# ash trees



## bigbuck (Mar 17, 2001)

How much are ash trees worth as standing timber? Just looking for a ballpark figure per cord?


----------



## bigcountrysg (Oct 9, 2006)

It really is a regional thing. By me you can get ash per face cord for about 45 dollars.


----------



## bone (Sep 17, 2010)

i get it for free. most around here are standing dead and several property owners i know just want them cleared out. good for me, i burn wood


----------



## PLUMMER47 (Dec 9, 2006)

I think you'd have to find a buyer for that specific specie. Similar to selling maple as a hardwood vs selling to a veneer buyer that pays 10 times more. Ash is for baseball bats from what I read. That would be a cool thread here just for timber buyers and for hunters getting the most out of their land management. You hear of so many stories of timber consultants not getting or paying prime price for goood wood. Versus a few threads where someone is getting 50K-80K for 10 acres of select cut maples for veneer.


----------



## wintrrun (Jun 11, 2008)

bigbuck said:


> How much are ash trees worth as standing timber? Just looking for a ballpark figure per cord?


 
Standing live? Contact a few timber buyers quickly.

Standing dead? 45-50 per face cord , cut and split


----------



## Forest Meister (Mar 7, 2010)

bigbuck said:


> How much are ash trees worth as standing timber? Just looking for a ballpark figure per cord?


Size, quantity & quality, access and distance to market are big considerations. If sawlog sized trees then quality is REALLY important. Prices differ between black ash (basically a swamp species)and white ash.

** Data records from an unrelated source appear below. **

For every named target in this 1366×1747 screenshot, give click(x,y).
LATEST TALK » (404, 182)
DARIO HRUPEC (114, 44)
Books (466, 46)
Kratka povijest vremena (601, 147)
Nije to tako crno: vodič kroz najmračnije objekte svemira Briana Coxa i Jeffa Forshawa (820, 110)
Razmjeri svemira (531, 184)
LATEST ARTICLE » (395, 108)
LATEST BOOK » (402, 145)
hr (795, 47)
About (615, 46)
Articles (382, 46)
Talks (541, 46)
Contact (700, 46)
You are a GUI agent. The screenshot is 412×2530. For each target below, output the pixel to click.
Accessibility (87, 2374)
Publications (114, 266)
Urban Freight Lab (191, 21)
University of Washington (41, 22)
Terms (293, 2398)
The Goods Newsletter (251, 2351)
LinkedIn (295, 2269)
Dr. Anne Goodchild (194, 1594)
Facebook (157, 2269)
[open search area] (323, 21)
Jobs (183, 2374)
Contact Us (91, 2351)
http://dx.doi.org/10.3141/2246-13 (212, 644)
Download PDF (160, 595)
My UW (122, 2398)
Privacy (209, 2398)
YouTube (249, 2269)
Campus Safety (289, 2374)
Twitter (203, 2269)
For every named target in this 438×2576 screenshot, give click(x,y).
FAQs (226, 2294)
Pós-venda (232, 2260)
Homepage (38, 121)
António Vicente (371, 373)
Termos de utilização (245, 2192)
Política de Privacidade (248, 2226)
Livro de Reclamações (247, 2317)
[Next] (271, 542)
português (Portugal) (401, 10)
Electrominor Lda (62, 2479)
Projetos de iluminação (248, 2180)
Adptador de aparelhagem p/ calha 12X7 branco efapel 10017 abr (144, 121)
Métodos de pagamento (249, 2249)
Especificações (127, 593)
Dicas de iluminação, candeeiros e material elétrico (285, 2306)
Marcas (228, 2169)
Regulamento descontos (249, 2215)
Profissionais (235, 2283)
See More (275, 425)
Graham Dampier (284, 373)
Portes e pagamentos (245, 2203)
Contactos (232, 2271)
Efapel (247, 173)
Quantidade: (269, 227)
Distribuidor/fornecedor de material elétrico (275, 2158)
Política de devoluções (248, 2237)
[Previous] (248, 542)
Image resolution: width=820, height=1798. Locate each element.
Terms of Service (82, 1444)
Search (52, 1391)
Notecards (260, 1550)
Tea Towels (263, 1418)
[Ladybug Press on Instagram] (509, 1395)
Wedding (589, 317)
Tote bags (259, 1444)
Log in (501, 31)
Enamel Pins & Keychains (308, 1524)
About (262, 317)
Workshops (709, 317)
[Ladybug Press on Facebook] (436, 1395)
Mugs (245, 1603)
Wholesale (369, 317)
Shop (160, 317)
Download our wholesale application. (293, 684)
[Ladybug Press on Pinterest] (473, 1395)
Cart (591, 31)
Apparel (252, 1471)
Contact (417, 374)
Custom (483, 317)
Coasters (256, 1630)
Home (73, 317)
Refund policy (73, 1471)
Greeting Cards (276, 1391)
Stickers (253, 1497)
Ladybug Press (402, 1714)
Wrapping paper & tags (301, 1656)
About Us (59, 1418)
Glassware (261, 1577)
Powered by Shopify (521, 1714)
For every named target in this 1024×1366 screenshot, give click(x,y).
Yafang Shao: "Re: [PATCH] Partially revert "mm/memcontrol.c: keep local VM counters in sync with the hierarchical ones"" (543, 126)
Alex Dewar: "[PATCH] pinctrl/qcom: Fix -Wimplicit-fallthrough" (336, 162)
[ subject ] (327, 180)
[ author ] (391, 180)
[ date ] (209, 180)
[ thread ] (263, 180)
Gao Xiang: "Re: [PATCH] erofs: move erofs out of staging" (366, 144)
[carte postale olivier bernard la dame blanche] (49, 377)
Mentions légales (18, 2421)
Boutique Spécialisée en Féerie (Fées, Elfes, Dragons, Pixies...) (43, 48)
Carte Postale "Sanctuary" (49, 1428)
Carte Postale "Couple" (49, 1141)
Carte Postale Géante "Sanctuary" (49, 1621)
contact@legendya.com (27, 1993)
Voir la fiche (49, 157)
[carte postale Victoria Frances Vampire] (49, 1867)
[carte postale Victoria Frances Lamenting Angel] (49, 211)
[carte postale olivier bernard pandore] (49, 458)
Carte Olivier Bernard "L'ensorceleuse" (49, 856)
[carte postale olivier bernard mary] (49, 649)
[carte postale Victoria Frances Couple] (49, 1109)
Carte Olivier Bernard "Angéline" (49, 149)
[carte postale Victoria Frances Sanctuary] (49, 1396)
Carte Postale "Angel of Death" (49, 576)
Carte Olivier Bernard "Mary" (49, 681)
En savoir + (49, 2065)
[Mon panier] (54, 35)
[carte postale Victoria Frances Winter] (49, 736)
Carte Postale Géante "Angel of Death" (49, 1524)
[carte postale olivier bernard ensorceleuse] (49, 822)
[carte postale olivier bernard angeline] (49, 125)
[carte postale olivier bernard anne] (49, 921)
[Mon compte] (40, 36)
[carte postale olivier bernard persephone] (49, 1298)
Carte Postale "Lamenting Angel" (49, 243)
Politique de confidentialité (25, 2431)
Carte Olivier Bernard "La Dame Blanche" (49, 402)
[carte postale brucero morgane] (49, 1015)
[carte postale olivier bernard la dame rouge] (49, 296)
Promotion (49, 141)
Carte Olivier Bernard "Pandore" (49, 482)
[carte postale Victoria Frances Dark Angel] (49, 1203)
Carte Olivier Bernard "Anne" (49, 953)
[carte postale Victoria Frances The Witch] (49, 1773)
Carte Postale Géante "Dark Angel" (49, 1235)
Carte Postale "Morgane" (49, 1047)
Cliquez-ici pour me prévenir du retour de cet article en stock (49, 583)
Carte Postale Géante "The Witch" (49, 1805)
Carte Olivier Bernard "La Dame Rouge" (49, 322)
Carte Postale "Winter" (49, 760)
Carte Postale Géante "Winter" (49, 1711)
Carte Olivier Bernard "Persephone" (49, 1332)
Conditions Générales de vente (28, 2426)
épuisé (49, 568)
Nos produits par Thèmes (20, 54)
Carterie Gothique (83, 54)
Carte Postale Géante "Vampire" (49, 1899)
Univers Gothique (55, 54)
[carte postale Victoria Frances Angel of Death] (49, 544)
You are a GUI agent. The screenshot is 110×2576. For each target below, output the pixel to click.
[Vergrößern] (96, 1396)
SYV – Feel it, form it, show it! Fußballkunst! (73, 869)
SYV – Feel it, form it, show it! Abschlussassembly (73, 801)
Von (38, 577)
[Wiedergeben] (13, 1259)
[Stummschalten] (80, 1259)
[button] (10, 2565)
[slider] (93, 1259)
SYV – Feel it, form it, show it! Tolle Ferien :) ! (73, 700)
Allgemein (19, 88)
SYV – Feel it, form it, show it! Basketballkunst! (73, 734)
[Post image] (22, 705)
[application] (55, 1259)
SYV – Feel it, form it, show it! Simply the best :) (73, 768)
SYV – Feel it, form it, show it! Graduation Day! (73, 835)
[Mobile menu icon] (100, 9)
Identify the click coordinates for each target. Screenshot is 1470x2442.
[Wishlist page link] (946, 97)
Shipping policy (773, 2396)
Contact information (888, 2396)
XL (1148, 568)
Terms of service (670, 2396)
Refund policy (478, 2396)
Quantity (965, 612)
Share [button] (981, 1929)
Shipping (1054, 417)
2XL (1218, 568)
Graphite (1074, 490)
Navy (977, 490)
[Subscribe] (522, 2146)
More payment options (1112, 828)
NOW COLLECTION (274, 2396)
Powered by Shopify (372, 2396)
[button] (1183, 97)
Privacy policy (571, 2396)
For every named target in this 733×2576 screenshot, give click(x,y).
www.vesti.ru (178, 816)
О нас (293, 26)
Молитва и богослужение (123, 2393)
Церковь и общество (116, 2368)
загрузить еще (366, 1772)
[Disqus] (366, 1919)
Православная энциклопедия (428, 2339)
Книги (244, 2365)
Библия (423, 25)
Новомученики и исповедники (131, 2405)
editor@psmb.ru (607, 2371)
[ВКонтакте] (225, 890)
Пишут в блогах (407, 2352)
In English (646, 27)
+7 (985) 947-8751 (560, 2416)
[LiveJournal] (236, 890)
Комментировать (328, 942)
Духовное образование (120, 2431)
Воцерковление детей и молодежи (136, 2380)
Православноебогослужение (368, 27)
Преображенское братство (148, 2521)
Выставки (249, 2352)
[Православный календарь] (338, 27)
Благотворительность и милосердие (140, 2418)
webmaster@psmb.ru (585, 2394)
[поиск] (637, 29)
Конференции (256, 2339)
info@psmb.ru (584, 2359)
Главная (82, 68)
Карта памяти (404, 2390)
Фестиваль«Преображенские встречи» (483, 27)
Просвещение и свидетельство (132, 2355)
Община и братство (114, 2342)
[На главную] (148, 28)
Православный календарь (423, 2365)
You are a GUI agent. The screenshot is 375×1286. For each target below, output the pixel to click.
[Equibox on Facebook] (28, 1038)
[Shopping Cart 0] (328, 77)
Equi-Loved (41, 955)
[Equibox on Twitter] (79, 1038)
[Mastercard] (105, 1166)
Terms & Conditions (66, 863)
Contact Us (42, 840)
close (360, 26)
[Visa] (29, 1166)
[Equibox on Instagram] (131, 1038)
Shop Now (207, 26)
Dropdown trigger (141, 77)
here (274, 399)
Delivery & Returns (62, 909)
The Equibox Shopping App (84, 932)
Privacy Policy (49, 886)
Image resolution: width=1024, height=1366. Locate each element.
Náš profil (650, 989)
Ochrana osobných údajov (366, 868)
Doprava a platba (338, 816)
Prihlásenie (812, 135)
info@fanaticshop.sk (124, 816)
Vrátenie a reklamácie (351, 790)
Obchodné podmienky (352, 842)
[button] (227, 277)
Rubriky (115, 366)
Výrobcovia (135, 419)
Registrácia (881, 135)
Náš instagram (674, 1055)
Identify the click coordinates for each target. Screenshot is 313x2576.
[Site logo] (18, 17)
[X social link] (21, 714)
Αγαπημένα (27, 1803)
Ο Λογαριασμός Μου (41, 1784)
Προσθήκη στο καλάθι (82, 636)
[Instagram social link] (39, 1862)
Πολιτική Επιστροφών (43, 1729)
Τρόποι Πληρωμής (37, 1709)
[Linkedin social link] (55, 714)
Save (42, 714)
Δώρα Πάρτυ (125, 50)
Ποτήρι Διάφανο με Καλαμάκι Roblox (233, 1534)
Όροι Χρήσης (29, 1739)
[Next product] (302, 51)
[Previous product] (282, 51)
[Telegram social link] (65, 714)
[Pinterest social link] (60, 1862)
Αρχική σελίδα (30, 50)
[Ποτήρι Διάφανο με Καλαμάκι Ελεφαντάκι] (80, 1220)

In my area where W. ash is not a major component in the hardwoods stumpage prices have been hanging between $150/M and $250/M depending on the above considerations. Pulp prices running between $15/cd and $30/cd when sold in conjunction with other hardwood species. The lower prices for selective cut stands where the volumes are low and the logging a bit more challenging. FM


----------



## Steve (Jan 15, 2000)

If nothing else, it's some good burning.


----------



## ih772 (Jan 28, 2003)

It is great burning for sure.....burns nice and hot and no popping.


----------



## anon442018 (Jul 12, 2010)

Factors influencing the price will include, volume, quality, logs or pulp and where the trees are located. Moving the equipment to a sale can be costly for the logger. He'll want to know how much volume of ash there is and how much other volume there is on the sale. Hope this helps with your dilemna.


----------



## bigbuck (Mar 17, 2001)

Thanks for the replies, I'm talking about standing ash trees in full cords not face cords. I want to open up the canopy, just wondered if they were worth anything.


----------



## Midalake (Dec 7, 2009)

Ash makes great T&G paneling. We are in the process right now of putting the finish on 1600sqft of random width end matched.

Dave 




bigbuck said:


> Thanks for the replies, I'm talking about standing ash trees in full cords not face cords. I want to open up the canopy, just wondered if they were worth anything.


----------